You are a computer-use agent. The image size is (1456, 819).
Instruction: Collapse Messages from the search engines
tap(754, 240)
==
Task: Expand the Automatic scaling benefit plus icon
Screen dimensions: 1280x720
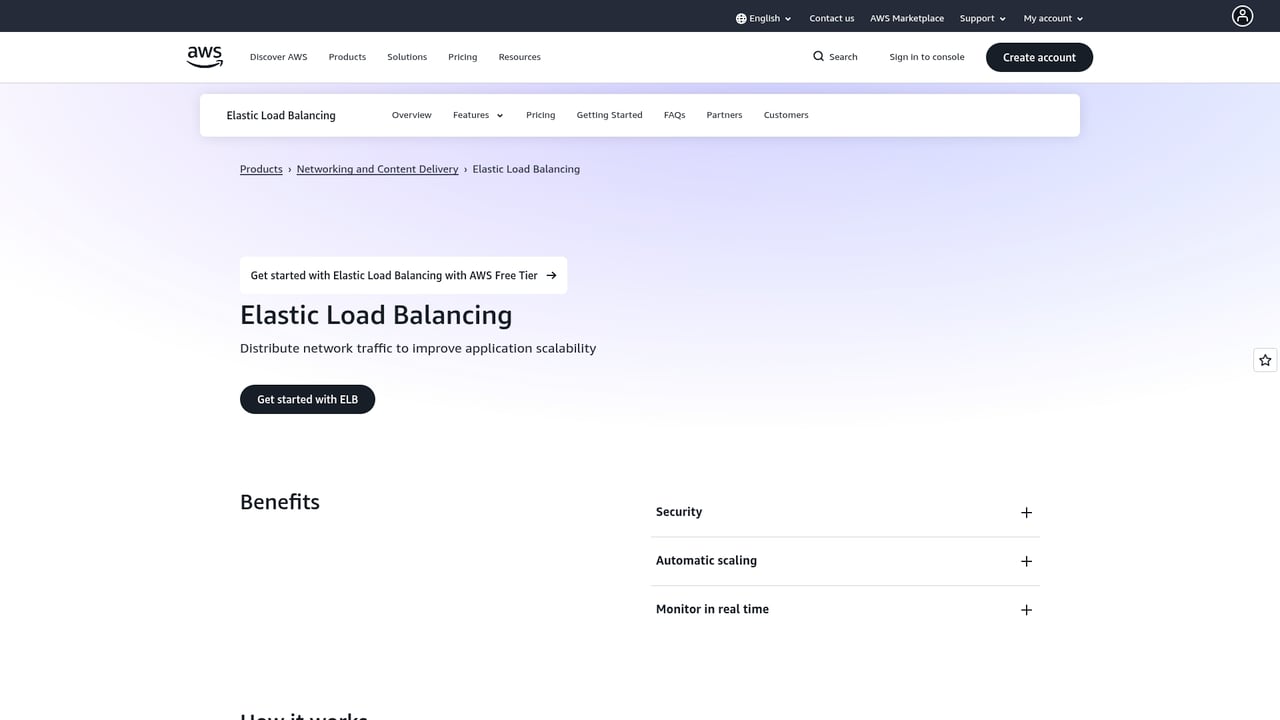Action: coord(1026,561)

* **Set task**: Rewrite the part that opens with the line containing "Task: Expand the" and closes with the line containing "Action: coord(1026,561)" as a numbered list, skipping blank lines. Leave the pictures out.

* **Exercise result**:
1. Task: Expand the Automatic scaling benefit plus icon
2. Screen dimensions: 1280x720
3. Action: coord(1026,561)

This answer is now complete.